Directive a
Copy out the two rows that come after the passage about fossil fuel jobs word for word, leaving out the pictures.

§ §

You would think, in a putatively democratic country, that we would take a vote before repealing the Industrial Revolution-- in order to save the planet. And yet, the environmentalist transformation of the American economy proceeds apace, regardless of the damage it does to American jobs and industry.
Apparently, we are going to destroy the world's people in order to save the planet. Someone is clearly not thinking here.
In truth, no one really voted for this, but the Democratic administration and the media is all-in on shutting down fossil fuel production. For now, witness Annie Lowrey in the Atlantic, they are wringing their crying towels over the job loss.
She considers the transformation to be absolutely necessary, and that means, beyond debate and discussion.
The United States is embarking on an epochal transition from fossil fuels to green energy. That shift is necessary to avert the worst outcomes of climate change. It also stands to put hundreds of thousands, perhaps millions, of people like Feldermann out of work. The result could be not only economic pain for individual families, but also the devastation of communities that rely on fossil-fuel extraction and a powerful political backlash against green-energy policies.
At the least, she understands that communities will be destroyed by this apocalyptic folly. But still, she never questions the wisdom of imposing it on the American people, without their consent.

§ §

Directive b
Resume the opinion piece above about the shift away from fossil fuels, adding the next few sentences after its last line.

Items
§ §

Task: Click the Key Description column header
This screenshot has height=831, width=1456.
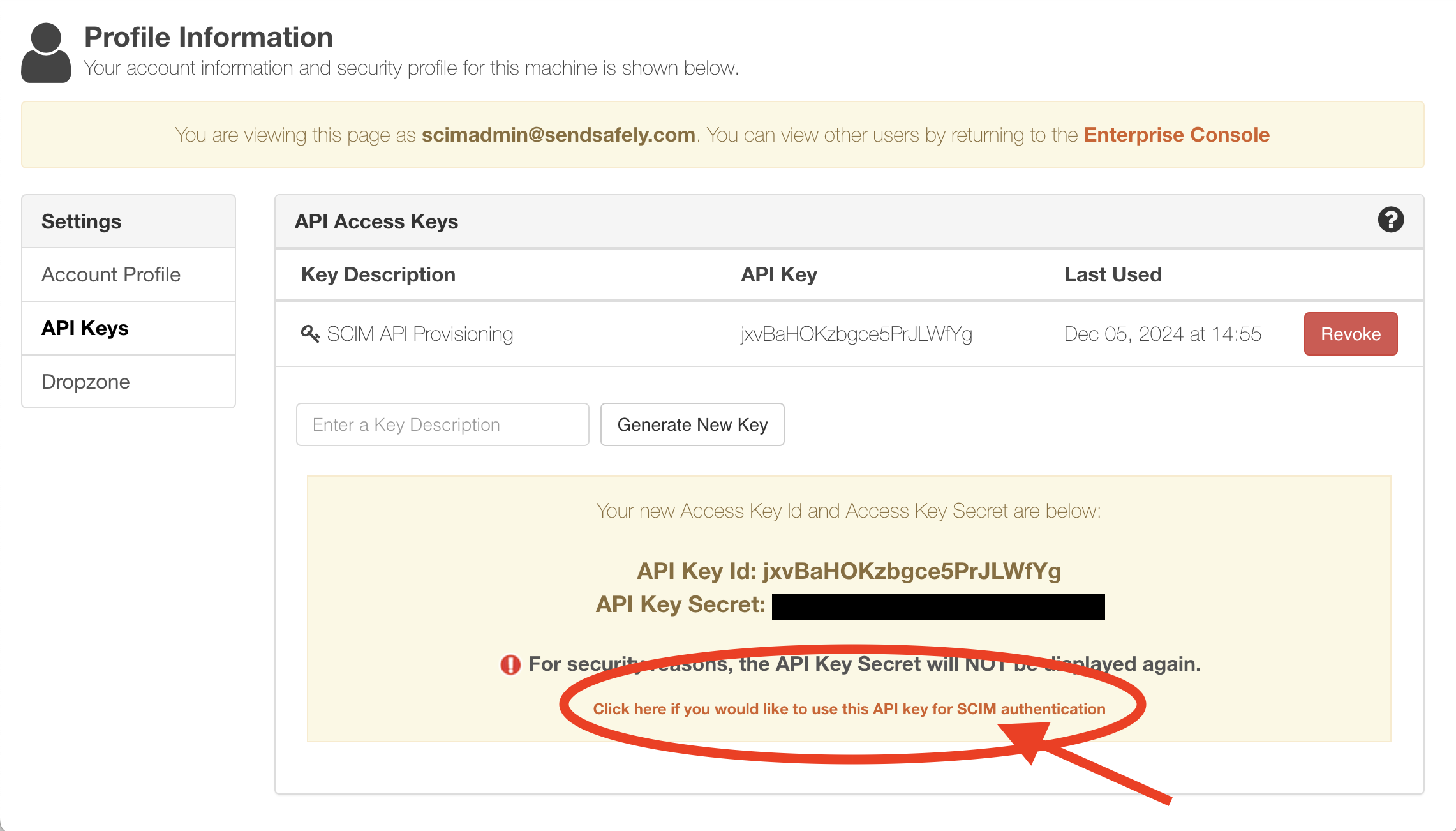Action: coord(378,275)
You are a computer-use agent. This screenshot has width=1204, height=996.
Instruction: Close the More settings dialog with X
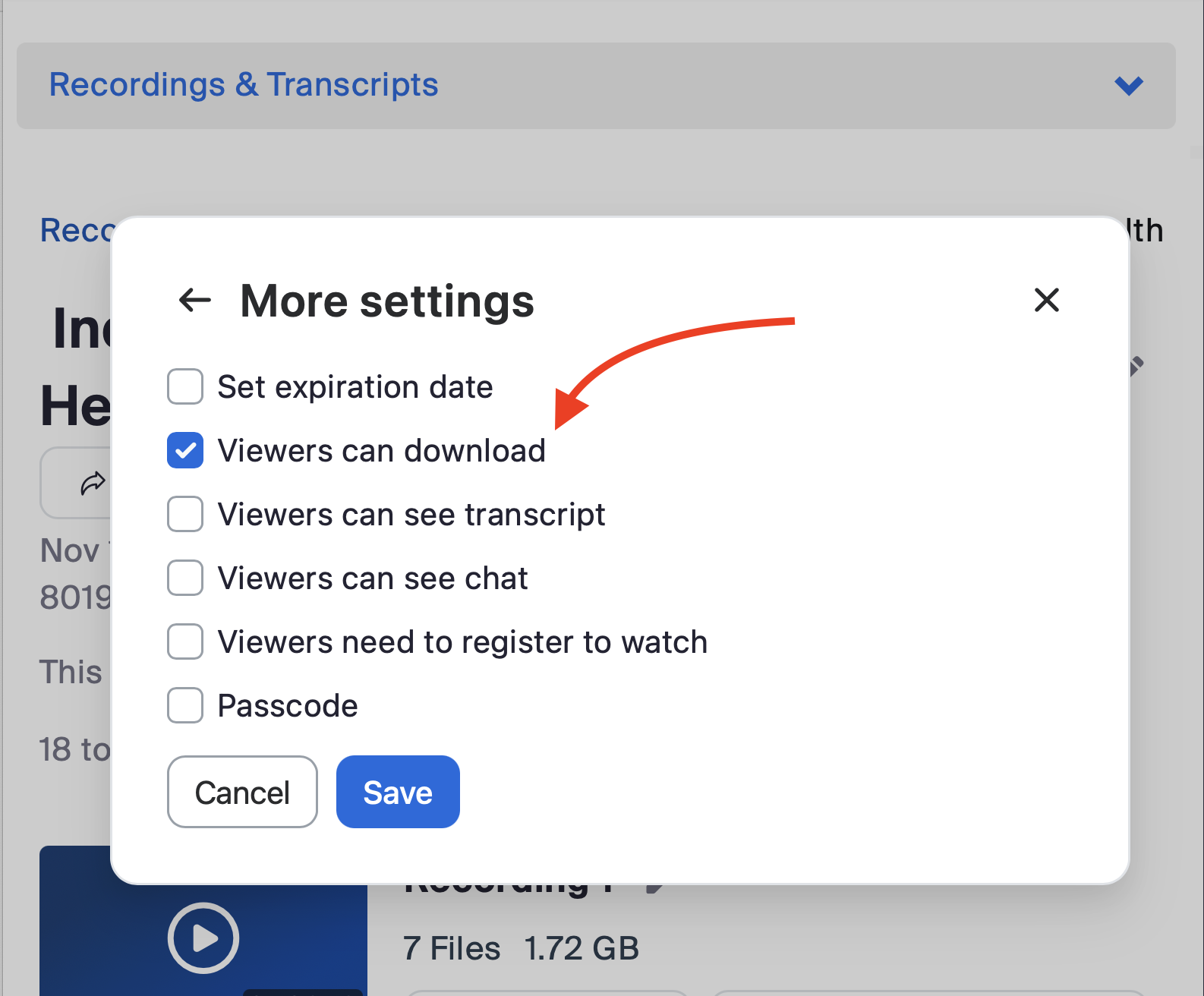point(1046,300)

§ §

Result a
Task: Click the Key Description column header
This screenshot has height=831, width=1456.
Action: coord(378,275)
You are a computer-use agent. This screenshot has width=1204, height=996.
Instruction: Close the More settings dialog with X
point(1046,300)

Result b
Lowrey understands the impact of these new policies:
Virginia Parks, a professor at UC Irvine, and Ian Baran, a doctoral student, tracked the consequences of the Marathon shutdown in near-real time, getting more than 40 percent of the workers to return surveys and a smaller group to sit for interviews. They found that, more than a year after the shutdown, one in five Marathon workers was unemployed. Their earnings had declined sharply, with the median hourly wage of employed workers plunging from $50 to $38. Some workers were earning as little as $14 an hour. And those new gigs came with more dangerous working conditions.
The same is true in Appalachia, where coal jobs have been erased in order to clean up the air:
Appalachia lost its coal jobs and gained an opioid epidemic. Detroit deindustrialized and fell into poverty and disrepair. The decision to open up trade with China sent millions of American manufacturing jobs overseas, and policy makers did little to create any in their place. Now the planned obsolescence of the fossil-fuel industry threatens to create new Rust Belts in regions economically dependent on extraction, such as the Permian Basin, in Texas, or the Bakken Formation, in Montana and North Dakota.
Lowrey does not question the wisdom of the climate change agenda. She does understand that the agenda is going to cause a massive amount of human suffering.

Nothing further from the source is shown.